Wouldn't a taxi work for those??  The Whistler bus system also provides pretty good coverage of the valley.


----------



## eal (Jul 18, 2007)

hotwire.com has rental cars in Vancouver for 9 days in early August for under $400.


----------



## OnMedic (Aug 27, 2007)

If you can get a car close to the shuttle rate, go for it! Double check parking in YVR and Whistler too so you know what you are up against too. If you decide, Whistler without a car is not too bad because of the shuttle bus and the activities in the WB Village.


----------



## randyz (Aug 27, 2007)

If you are staying a week in the summer I would definitely want a car. Don't know that I would want to be limited to the village for an entire week. Ok in winter when skiing but summer has its limitations. If you are big time hikers you will want a car to drive into the trailhead for some very dramatic hike. Checkout Cheakamus Lake for an easy 1/2 day hike just outside Whistler. For a full day hike 1/2 hour south of Whistler try Garibaldi Lake. Other good sites too if you need more info.

Randy


----------



## Parkplace (Aug 28, 2007)

I can't imagine being in Whistler without a car!  There is so much to see and do with distances inbetween I think you would miss a lot.  

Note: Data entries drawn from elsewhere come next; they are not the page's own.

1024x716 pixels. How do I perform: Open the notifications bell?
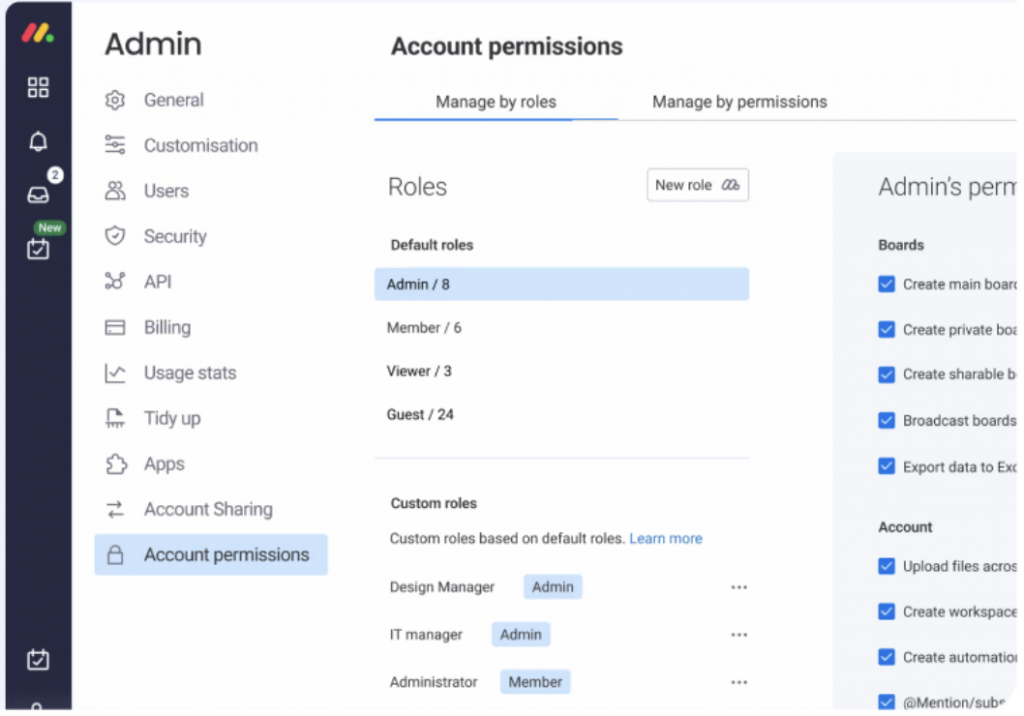pyautogui.click(x=38, y=142)
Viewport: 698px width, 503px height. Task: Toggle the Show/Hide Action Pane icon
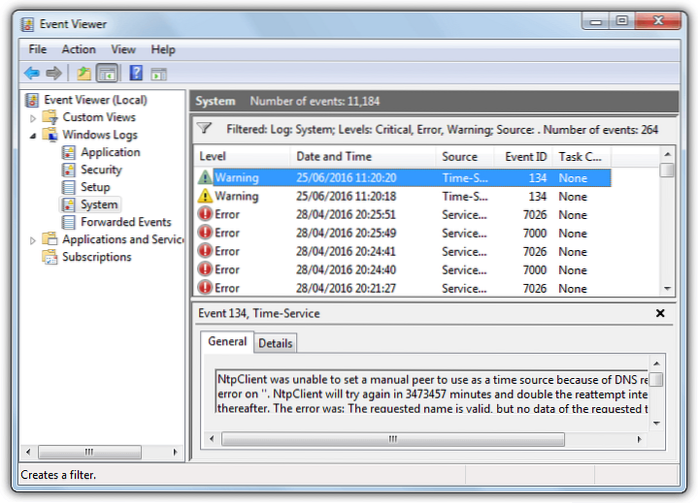click(158, 73)
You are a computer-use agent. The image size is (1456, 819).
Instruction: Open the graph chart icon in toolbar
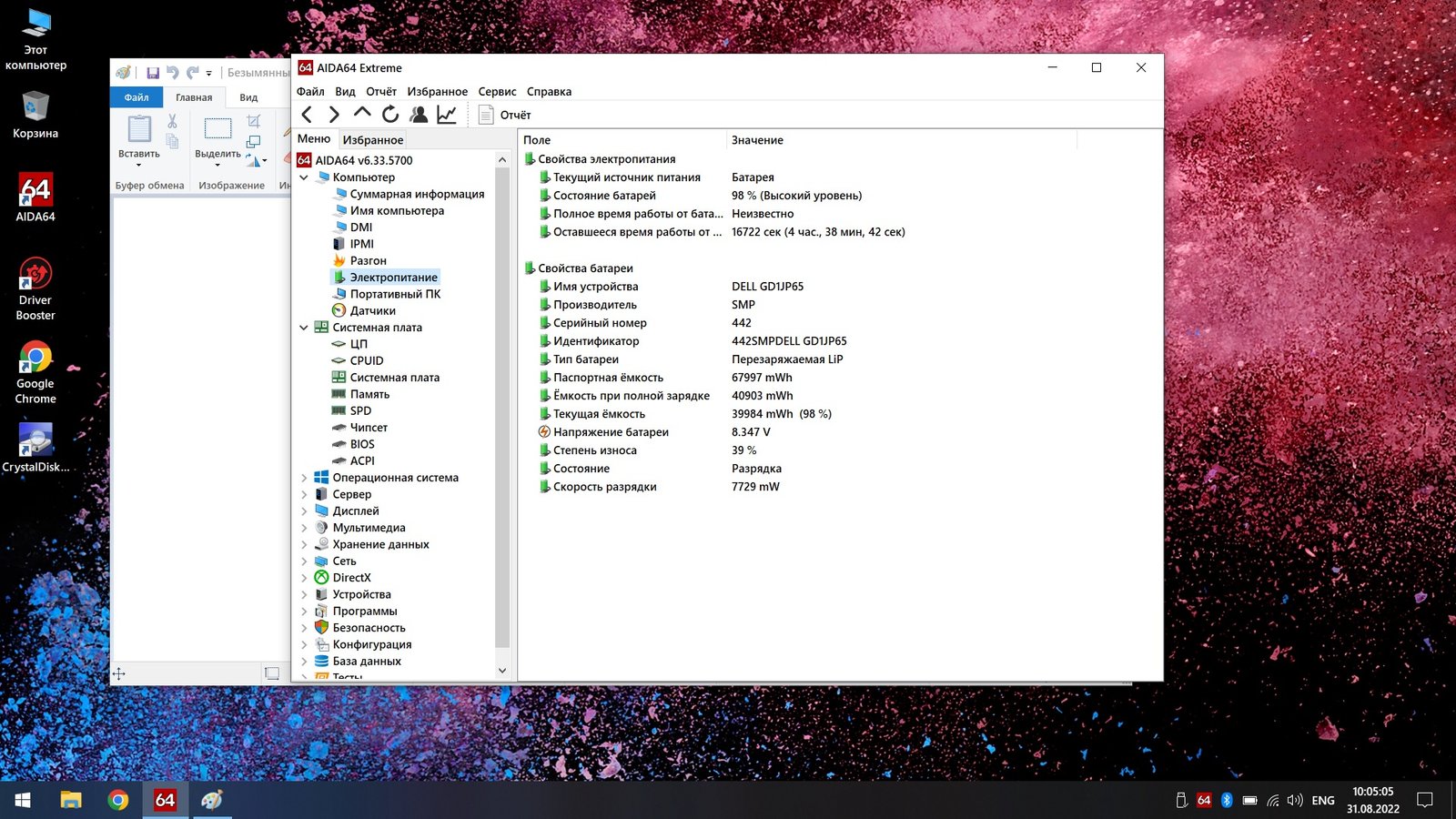[447, 115]
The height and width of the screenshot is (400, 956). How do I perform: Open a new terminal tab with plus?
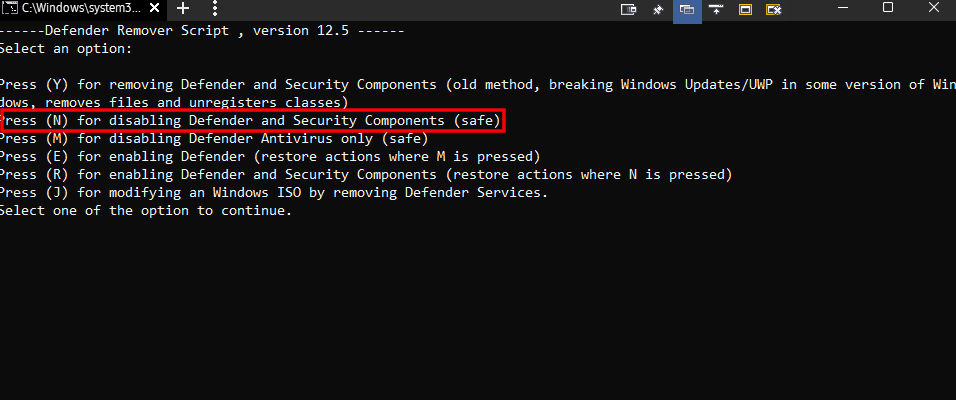182,9
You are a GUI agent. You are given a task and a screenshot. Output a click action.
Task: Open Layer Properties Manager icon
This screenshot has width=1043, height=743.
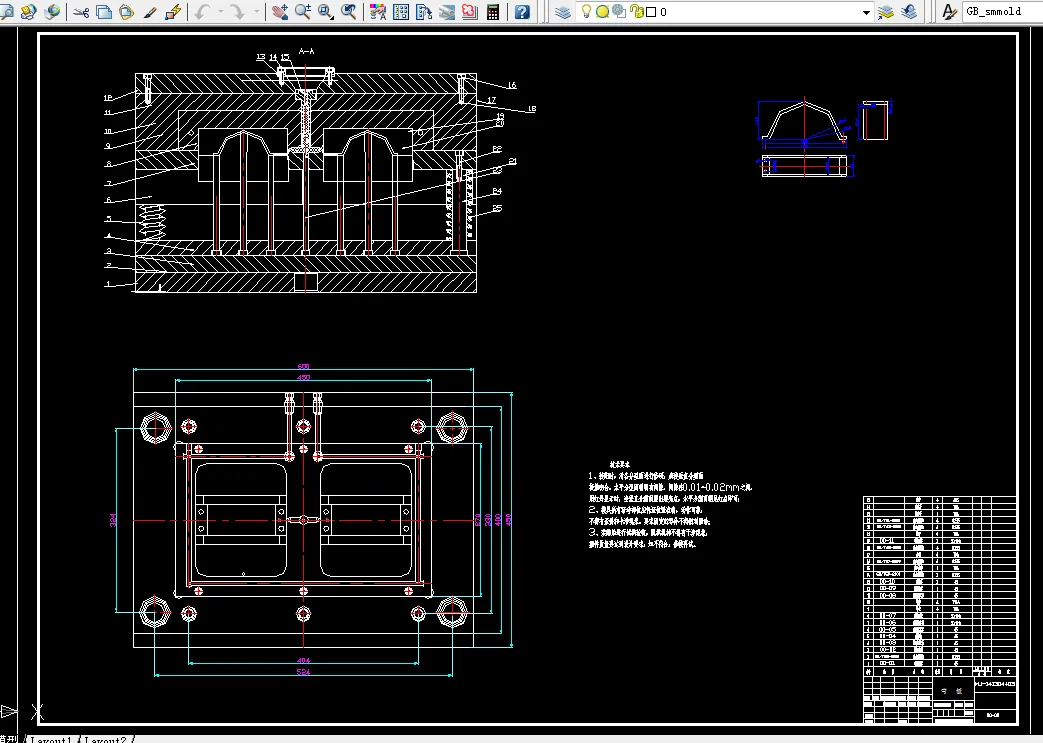pyautogui.click(x=563, y=12)

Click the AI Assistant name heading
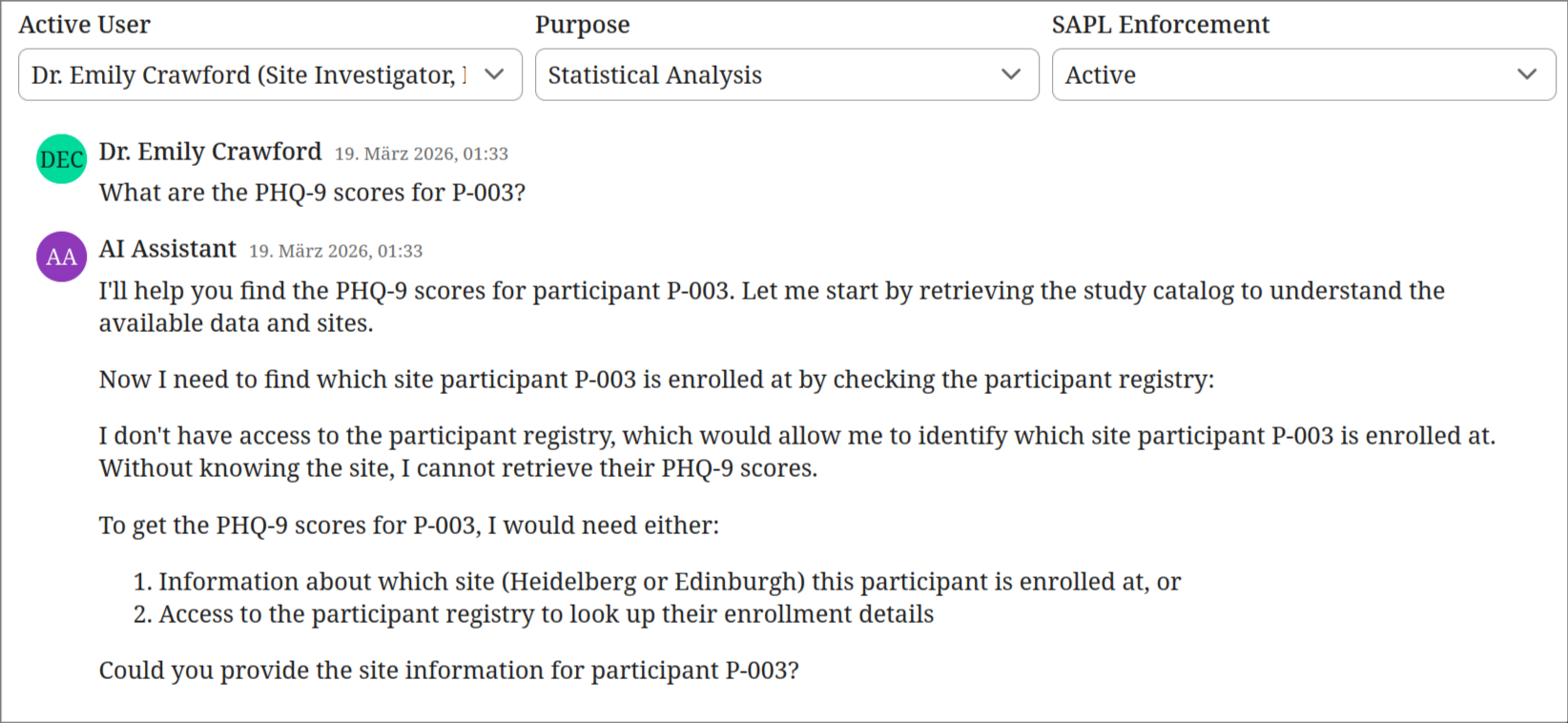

(Even just cruising the posh neighbourhoods requires a vehicle.)


----------



## Steamboat Bill (Aug 28, 2007)

I have rented a car every time I went to Whistler, but it just sits in the garage. Thus, I think you don't really need a car as it is MORE fun and MORE practicle to walk everywhere. You also have to add in $4 per gallon gas and possible parking fees.


----------



## Ken555 (Aug 29, 2007)

When I go to Whistler for skiing, I don't even *want* a car. My last trip a friend from Portland picked me up in Vancouver and we drove up together and had the car the entire time of our stay. How many times did we use it? Just the first and last day.


----------



## debraxh (Aug 29, 2007)

We visited Whistler in the summer and had a rental car which we picked up at the Seattle airport (less expensive).  We used it every day, at least to go to the grocery or liquor store!  

My feeling is that a car is not necessary, since the village is very nice to walk around and there are lots of restaurants nearby.  But it's not fun carrying a bunch of groceries back to your timeshare if you plan to eat in.  You're also limiting yourselves to visit places within walking distance, using public transportation, or paying for taxis.  It's likely that these expenses, along with your shuttle from Vancouver could exceed the cost of a rental car.  Be sure to check though, if the place you're staying will charge for parking (ours was free).

We also drove to many places nearby, which we would have missed had we not had the rental car, so I'm glad we had it.


----------



## normofthenorth (Feb 10, 2008)

We just spent a week in Whistler with 3 of us, as we do twice a year. Used www.kayak.com to find the cheapest car available, full-size from Budget for $185 TOTAL plus gas! Pickup and drop off right in the terminal, just next to where the buses stop. 

That was about HALF the price of 3 round-trip tickets on the Perimeter bus. The car was handy for check-in and departure. (Our timeshare doesn't have a concierge, so we had to pick up the key from the Whiski Jack office and drop it off again a week later.) 

We planned to drive to the IGA and one or two other places, but we never did. The TS has free underground parking (like most of them), so we saved almost $200, even though the car was of no actual use all week. When only two of us go, we usually rent the cheapest car available, "economy" or "sub-compact". Plenty of room for us and 3 pieces of luggage each (big suitcase, ski bag, boot bag).

The bus is nice, and the drive on the Sea-to-Sky highway is never relaxing (to say the least!), but Perimeter is way uncompetitive now for any party bigger than one person.

Another fringe benefit of driving: We usually stop in the Intrawest discount store in Squamish (beside the Canadian Tire, right on the highway), and occasionally find serious bargoons. I got a nice North Face GoreTex shell jacket for $99 a year ago, for example, and some nice thermax zip-Ts for $10 and $20 each. No way to do that on the bus. But if they were the same price, we might leave the driving to them.

(Taking two Greyhound-type buses -- to Vancouver, then to Whistler -- is way cheaper, but we can't be bothered.)

Norm in Toronto


----------